= WHAT YOU ARE ASKED TO DO =
Nothing in the records may be altered, and no picture may be included. Restate them in full.

= DATASET RECORDS =
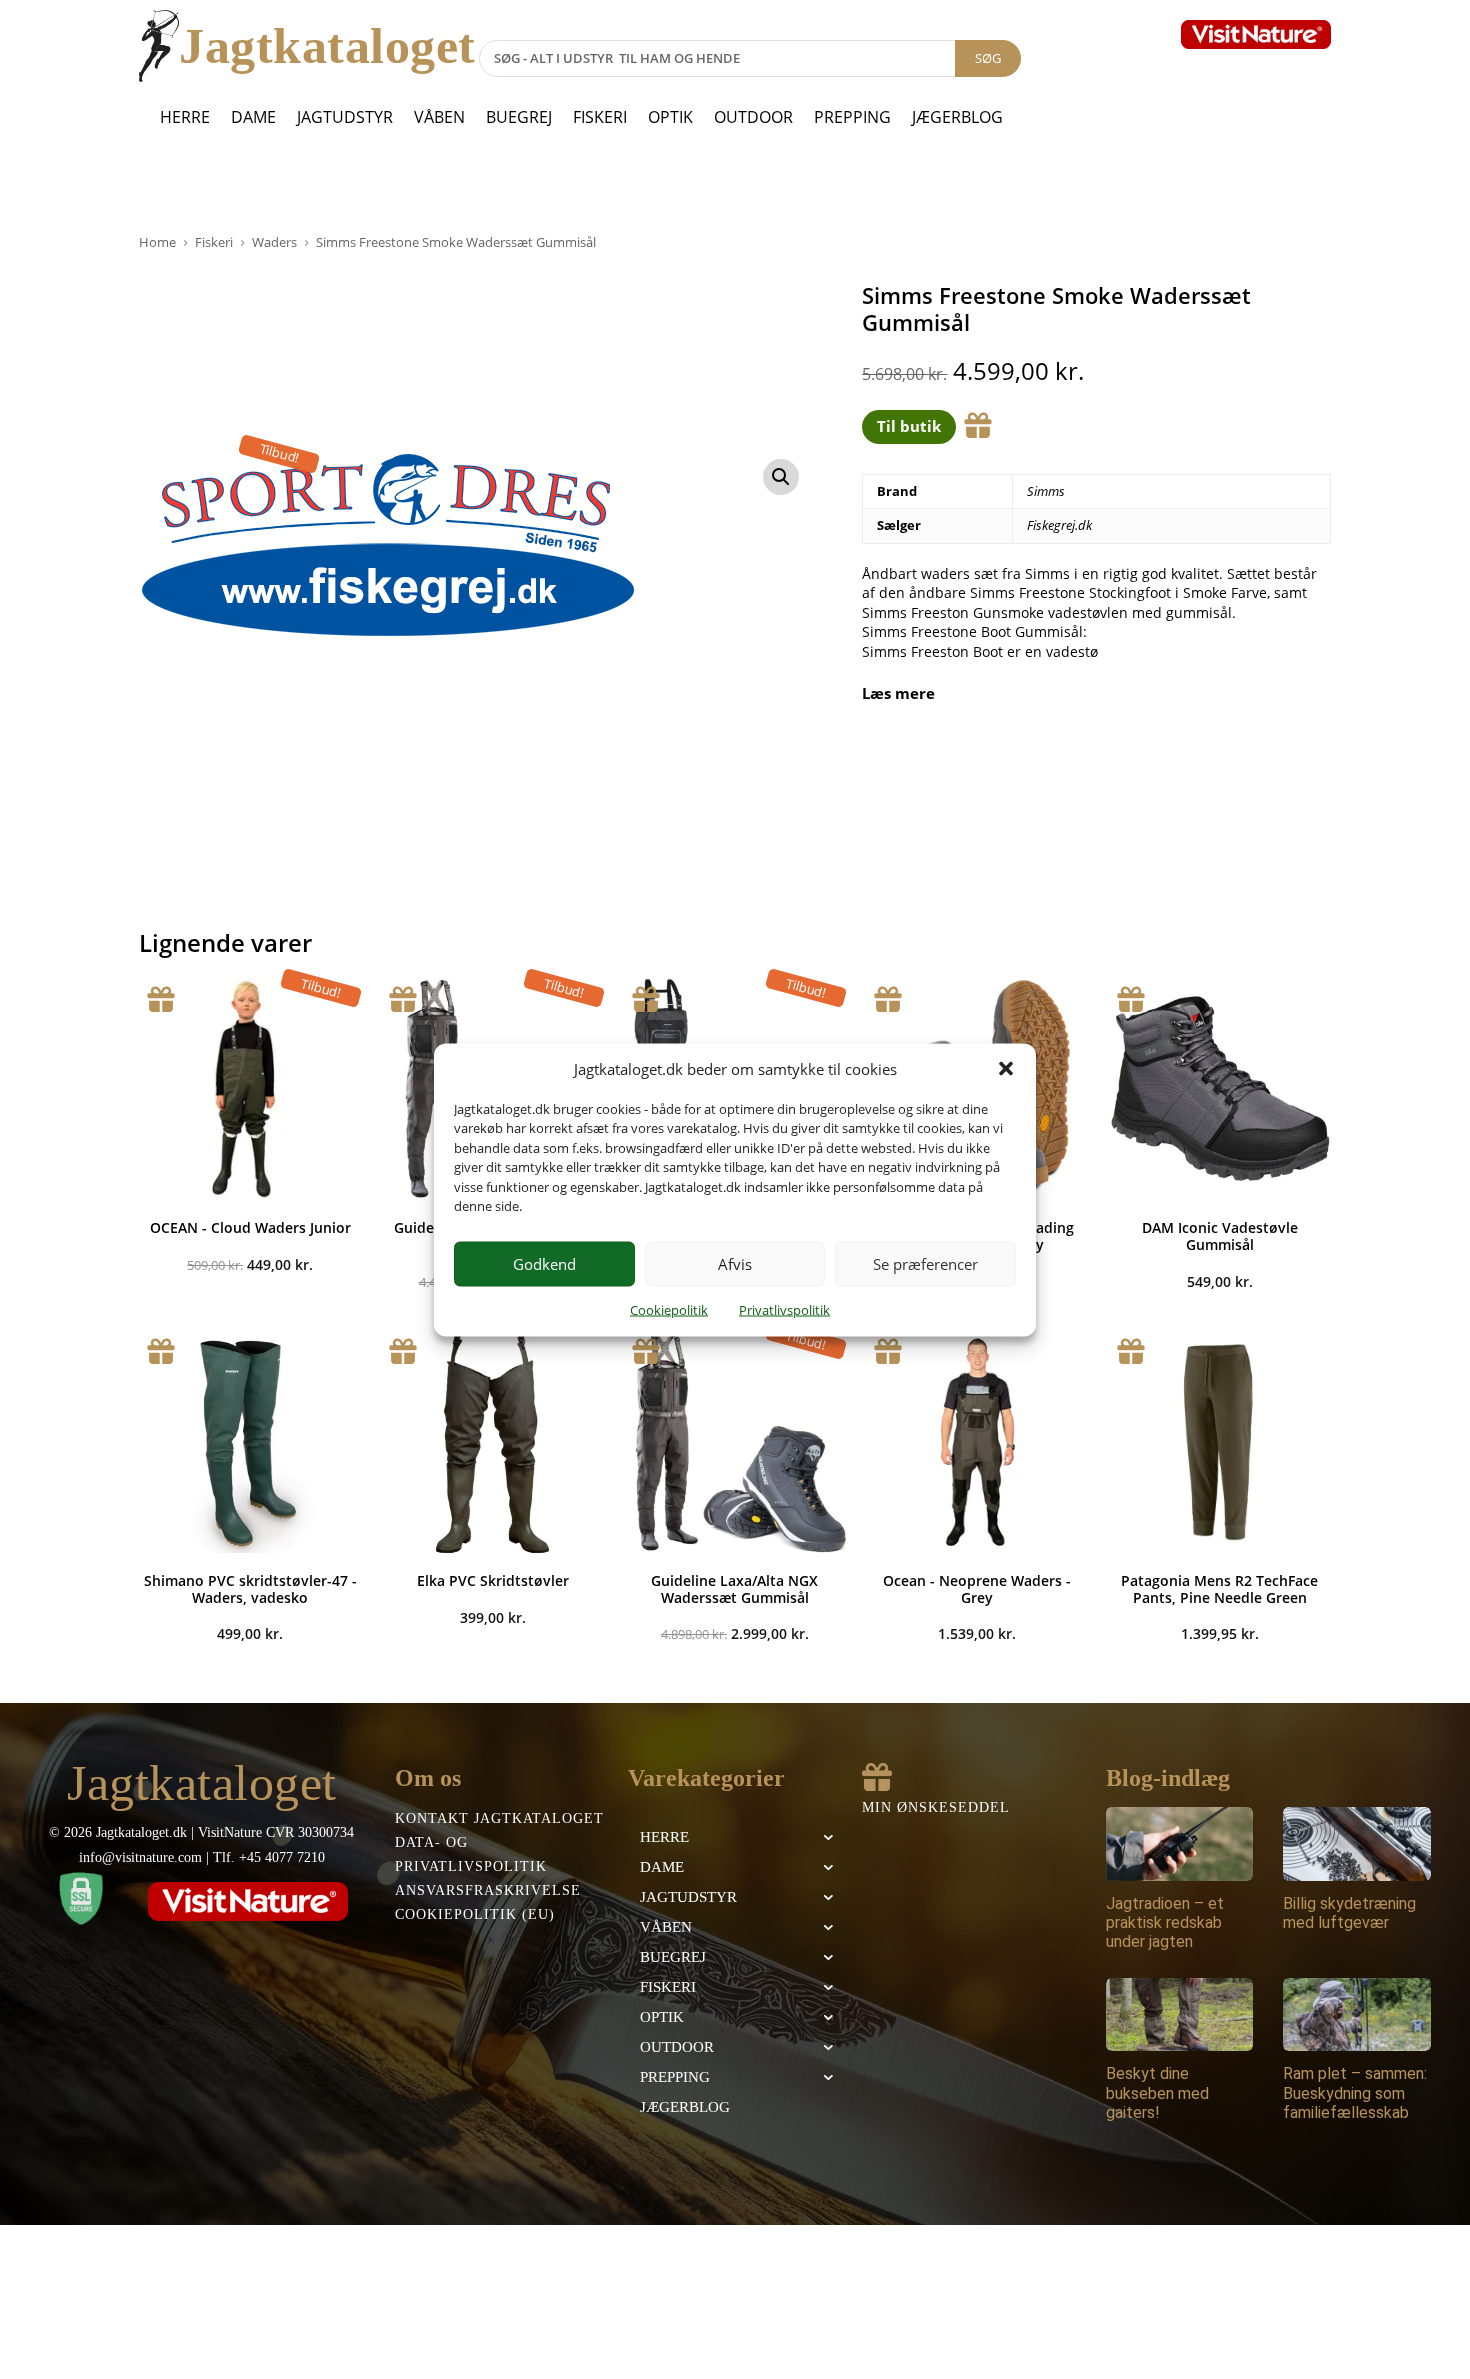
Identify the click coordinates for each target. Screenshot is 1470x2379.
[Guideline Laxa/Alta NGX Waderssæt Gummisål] (735, 1441)
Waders (274, 242)
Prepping (852, 117)
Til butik (909, 426)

= WRITTEN ANSWER =
Identify the click coordinates for each target. Screenshot is 1470x2379.
[Guideline Laxa/Alta NGX Waderssæt Gummisål] (735, 1441)
Waders (274, 242)
Prepping (852, 117)
Til butik (909, 426)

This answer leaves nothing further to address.